(Work to do):
[a] Answer these questions from the alluvial fan report, one per line, marked as shown:
(i) What area does the Pesa alluvial fan cover?
(ii) Which river does the Coronel River merge with, and in which municipality?
(iii) How many flows were characterized from the satellite imagery?
[b] Return the alluvial fan report verbatim, everything from "The debris flow deposits are" down to "and Pias (2).".

(Article):

Twenty-four apices make up six alluvial fans and one bajada along the stretch of mountains facing the Coronel River within the four municipalities. In this report, we refer to these alluvial fans based on the barangay or municipality of each fan area covered (Figure 3). In Bongabon, there are two alluvial fans: Bongabon and Pesa alluvial fans. The Bongabon alluvial fan covers a 26 km2 area fed by a 109 km2 catchment area and three stream networks. The Pesa alluvial fan has a 0.6 km2 area fed by a 5 km2 catchment area and a single perennial river. In Laur, there are two alluvial fans: Olivete fan and San Vicente fan. The Olivete fan has a 1 km2 area fed by a 7 km2 catchment area and a single river network. The San Vicente fan has a 4 km2 area fed by a 12 km2 catchment area with two river networks. In the municipality of Gabaldon, the alluvial fans identified were the Bagting and Tablang fan and the Gabaldon bajada. The Bagting fan has a 1.7 km2 area fed by an 8.5 km2 catchment area whereas the Tablang fan has a 0.9 km2 fan area and a 4.9 km2 catchment area. Each fan is fed by a single perennial river. In Gabaldon, coalescing alluvial fans named as the Gabaldon bajada was delineated in the plains between the Aurora Memorial National Park mountains and General Tinio mountains. The bajada has a 48.8 km2 depositional area, the largest in the three municipalities studied, and is supported by multiple catchments with a combined area of 440 km2 and an extensive river system.

3.3 Debris flow deposits

The debris flow deposits are found in rivers and alluvial fans whose network of drainage channels originate from the slopes of Sierra Madre with numerous landslides. The debris flow deposits fan out at the apices of alluvial fans and coalesce into the Coronel River (Figure 3). This river is about 30 km long from the source at General Tinio. It then merges with Pampanga River in Laur, which traverses the central Luzon and ends at Manila Bay. Sixteen flows were characterized from the high to moderate reflectance in the satellite imagery where 15 of them emerge out of the 24 apices. The areas with distinct flow features are found in Barangays Digmala (1), Calaanan (1), Bantug (1), San Fernando (1), San Vicente (1), Bagting (3), Calabasa (2), Ligaya (1), Tagumpay (1), Bagong Sikat (1), Bantug (1), and Pias (2).

Figure 3: Classification of Landsat 8 satellite image showing the landslide inventory and the delineation of debris flows.

Figure 3: Classification of Landsat 8 satellite image showing the landslide inventory and the delineation of debris flows.

(Data records):

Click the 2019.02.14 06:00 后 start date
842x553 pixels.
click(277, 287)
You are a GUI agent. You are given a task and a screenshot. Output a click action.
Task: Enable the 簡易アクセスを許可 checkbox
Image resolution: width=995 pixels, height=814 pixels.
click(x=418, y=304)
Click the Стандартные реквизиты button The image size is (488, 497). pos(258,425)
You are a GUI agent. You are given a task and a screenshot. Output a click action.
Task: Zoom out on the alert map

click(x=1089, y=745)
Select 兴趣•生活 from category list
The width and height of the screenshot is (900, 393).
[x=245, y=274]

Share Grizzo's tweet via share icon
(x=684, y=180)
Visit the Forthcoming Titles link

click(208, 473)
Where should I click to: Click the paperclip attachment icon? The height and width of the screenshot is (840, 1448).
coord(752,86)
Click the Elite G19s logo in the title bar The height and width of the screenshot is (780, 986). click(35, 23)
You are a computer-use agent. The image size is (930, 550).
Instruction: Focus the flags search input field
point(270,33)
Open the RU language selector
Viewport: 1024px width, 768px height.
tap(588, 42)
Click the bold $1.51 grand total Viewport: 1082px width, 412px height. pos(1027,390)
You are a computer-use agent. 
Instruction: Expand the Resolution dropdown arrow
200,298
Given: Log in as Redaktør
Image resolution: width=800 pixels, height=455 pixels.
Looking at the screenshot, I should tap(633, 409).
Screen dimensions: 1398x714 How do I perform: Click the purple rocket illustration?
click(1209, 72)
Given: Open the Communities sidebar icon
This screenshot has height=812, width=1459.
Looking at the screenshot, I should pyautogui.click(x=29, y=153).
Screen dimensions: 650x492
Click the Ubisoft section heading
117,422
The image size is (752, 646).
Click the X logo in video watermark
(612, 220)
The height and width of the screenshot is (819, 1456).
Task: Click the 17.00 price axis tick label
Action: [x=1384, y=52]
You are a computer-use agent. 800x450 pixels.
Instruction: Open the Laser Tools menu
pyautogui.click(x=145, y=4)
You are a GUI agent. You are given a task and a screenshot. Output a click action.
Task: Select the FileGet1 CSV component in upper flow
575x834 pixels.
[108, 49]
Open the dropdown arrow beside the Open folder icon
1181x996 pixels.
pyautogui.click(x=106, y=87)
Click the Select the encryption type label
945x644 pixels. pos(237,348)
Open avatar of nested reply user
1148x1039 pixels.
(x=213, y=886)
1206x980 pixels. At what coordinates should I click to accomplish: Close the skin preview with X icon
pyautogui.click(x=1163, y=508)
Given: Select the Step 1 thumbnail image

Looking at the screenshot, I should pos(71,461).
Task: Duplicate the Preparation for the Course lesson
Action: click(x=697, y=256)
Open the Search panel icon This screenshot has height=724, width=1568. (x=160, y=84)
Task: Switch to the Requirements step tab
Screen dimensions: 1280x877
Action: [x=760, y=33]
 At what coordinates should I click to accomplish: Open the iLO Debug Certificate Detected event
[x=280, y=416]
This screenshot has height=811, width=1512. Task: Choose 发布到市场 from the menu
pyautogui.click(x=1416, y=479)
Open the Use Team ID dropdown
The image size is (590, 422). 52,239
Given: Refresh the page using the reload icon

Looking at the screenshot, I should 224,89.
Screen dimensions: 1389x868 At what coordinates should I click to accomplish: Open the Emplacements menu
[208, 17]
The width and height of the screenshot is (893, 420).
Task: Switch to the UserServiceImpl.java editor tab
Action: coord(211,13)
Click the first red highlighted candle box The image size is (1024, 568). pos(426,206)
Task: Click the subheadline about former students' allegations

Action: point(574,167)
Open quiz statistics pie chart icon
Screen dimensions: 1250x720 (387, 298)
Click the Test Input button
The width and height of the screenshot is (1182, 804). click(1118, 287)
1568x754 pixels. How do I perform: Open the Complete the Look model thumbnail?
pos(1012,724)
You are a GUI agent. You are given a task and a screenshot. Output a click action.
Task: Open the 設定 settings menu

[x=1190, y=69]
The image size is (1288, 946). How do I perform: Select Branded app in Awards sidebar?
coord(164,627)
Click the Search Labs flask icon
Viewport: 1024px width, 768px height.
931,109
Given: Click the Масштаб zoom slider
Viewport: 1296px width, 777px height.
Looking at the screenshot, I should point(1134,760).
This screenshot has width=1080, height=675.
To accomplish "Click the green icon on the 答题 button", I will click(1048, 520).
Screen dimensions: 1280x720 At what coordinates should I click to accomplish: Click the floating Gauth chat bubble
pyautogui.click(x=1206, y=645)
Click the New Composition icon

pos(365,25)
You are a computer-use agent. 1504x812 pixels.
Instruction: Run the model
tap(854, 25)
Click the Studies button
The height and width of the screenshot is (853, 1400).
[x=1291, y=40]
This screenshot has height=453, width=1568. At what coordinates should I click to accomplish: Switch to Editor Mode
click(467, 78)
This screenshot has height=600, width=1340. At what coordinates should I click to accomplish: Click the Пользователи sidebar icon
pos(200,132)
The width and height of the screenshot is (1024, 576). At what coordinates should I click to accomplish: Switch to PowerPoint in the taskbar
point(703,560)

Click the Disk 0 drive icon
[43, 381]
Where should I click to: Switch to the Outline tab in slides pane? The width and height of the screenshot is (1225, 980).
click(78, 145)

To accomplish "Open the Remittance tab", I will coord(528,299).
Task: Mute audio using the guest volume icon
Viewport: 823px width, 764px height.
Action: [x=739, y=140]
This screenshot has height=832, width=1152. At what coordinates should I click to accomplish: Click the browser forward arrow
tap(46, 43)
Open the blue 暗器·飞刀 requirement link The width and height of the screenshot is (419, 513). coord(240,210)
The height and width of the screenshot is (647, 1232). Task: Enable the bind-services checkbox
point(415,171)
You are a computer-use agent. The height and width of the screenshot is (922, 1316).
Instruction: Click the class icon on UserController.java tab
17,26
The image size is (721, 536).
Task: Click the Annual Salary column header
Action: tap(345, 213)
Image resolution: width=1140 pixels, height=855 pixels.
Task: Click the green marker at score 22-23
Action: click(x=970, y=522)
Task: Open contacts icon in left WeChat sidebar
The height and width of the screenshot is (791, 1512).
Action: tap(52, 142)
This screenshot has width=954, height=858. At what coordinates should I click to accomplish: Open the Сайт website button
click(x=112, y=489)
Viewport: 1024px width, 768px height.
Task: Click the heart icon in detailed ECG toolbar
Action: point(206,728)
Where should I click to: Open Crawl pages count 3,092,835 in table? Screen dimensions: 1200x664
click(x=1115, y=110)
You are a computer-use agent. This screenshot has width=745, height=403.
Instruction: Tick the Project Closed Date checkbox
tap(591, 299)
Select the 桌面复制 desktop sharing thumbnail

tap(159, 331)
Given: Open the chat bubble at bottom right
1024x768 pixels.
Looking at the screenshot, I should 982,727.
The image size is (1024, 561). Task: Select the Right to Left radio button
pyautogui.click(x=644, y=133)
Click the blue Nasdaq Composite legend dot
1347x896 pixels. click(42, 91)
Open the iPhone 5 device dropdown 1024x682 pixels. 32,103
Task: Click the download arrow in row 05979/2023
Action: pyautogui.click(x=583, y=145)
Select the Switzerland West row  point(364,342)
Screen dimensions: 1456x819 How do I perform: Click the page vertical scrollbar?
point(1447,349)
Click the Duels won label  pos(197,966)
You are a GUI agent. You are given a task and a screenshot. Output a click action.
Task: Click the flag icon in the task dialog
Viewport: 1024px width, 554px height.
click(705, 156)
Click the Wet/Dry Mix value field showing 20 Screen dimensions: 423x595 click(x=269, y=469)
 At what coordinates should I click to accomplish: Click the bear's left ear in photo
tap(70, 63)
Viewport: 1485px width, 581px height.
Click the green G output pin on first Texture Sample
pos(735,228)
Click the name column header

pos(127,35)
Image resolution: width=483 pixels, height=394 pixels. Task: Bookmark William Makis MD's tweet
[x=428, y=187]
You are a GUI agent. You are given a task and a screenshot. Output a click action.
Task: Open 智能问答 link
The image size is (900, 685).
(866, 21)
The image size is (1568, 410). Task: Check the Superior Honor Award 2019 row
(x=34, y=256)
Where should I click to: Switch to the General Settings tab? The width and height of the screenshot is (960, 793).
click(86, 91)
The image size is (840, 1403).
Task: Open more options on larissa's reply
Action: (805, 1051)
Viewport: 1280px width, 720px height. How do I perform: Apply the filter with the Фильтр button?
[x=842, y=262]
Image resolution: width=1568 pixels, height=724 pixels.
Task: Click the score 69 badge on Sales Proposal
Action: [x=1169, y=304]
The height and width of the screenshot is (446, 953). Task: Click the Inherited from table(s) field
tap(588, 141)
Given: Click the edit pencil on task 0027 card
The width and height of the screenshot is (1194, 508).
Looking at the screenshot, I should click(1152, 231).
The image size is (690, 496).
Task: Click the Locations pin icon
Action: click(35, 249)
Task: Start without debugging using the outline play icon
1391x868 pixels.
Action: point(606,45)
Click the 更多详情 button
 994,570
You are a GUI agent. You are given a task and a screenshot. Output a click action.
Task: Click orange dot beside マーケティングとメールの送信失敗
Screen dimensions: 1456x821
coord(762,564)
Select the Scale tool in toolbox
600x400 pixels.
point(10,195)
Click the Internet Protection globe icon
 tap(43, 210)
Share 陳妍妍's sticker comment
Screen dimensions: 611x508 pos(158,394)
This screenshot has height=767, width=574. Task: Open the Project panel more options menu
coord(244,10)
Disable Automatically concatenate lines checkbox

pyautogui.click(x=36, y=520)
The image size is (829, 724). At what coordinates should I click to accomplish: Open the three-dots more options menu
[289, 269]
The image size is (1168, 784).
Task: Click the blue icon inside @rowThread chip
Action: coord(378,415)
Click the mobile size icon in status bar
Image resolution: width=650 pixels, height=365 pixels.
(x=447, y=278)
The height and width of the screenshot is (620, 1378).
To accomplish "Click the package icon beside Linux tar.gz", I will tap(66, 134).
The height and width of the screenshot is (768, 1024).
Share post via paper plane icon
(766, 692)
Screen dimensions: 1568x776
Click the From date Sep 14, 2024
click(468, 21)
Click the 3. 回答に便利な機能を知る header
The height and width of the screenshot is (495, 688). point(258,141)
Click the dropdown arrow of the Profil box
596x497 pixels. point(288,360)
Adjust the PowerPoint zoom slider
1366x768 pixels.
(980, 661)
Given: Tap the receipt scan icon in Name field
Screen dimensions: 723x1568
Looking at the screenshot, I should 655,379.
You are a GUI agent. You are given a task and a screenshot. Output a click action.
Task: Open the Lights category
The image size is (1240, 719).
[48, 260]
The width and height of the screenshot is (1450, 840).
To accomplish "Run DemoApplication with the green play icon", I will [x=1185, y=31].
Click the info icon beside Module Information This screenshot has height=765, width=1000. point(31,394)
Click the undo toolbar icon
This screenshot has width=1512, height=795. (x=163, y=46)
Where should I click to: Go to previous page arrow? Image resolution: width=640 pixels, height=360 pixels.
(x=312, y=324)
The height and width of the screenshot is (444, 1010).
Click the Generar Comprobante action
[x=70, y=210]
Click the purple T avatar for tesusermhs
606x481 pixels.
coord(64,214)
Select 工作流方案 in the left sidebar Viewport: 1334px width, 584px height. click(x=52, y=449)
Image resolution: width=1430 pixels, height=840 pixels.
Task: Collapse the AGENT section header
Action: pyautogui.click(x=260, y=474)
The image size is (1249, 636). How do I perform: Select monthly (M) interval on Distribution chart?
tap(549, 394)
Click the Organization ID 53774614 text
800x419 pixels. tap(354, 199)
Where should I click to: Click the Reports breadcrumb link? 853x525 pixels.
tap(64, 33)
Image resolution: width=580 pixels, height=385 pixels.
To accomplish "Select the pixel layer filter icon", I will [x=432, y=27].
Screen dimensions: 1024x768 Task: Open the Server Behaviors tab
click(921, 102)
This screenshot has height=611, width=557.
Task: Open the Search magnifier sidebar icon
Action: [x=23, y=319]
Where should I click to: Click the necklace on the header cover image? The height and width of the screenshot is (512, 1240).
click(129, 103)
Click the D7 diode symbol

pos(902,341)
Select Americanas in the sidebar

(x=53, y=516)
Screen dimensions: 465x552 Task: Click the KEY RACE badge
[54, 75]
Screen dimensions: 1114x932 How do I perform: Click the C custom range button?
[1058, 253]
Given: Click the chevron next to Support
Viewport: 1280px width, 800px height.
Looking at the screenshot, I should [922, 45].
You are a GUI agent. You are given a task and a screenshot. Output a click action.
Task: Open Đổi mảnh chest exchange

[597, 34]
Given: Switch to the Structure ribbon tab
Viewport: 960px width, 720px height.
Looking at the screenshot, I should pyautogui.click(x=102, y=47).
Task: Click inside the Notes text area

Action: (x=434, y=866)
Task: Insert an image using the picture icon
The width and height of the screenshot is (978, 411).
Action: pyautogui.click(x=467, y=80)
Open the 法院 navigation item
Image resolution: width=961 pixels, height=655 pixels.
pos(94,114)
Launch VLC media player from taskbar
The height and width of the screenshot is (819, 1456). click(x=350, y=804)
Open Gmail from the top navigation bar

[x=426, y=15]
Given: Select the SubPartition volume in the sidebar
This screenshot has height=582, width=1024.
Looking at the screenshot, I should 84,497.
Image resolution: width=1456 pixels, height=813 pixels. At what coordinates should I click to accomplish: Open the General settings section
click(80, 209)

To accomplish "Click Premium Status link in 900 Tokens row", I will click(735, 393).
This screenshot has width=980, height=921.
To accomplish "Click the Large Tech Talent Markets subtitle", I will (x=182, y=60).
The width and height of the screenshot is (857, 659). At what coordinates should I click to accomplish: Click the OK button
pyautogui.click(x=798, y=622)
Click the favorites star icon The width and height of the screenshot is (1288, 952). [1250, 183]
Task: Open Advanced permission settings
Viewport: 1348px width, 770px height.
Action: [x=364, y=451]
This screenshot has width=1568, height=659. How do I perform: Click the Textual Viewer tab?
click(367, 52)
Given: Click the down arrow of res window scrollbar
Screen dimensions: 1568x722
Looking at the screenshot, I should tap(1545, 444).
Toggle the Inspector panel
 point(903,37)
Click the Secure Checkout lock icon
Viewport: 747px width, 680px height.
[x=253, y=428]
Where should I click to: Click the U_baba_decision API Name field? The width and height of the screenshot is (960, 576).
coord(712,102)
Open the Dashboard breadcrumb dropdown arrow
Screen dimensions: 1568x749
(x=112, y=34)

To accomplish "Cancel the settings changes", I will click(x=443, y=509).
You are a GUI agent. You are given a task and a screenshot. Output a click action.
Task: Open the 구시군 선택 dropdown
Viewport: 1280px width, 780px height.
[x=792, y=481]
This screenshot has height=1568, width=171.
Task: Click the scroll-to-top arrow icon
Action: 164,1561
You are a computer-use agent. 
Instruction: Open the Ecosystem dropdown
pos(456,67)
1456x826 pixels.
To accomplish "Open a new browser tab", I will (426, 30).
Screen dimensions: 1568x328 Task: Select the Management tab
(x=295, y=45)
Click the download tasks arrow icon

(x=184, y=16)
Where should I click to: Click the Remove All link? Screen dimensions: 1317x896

(Answers in order):
[a]
(i) 0.6 km2
(ii) The Pampanga River, in Laur
(iii) Sixteen

[b]
The debris flow deposits are found in rivers and alluvial fans whose network of drainage channels originate from the slopes of Sierra Madre with numerous landslides. The debris flow deposits fan out at the apices of alluvial fans and coalesce into the Coronel River (Figure 3). This river is about 30 km long from the source at General Tinio. It then merges with Pampanga River in Laur, which traverses the central Luzon and ends at Manila Bay. Sixteen flows were characterized from the high to moderate reflectance in the satellite imagery where 15 of them emerge out of the 24 apices. The areas with distinct flow features are found in Barangays Digmala (1), Calaanan (1), Bantug (1), San Fernando (1), San Vicente (1), Bagting (3), Calabasa (2), Ligaya (1), Tagumpay (1), Bagong Sikat (1), Bantug (1), and Pias (2).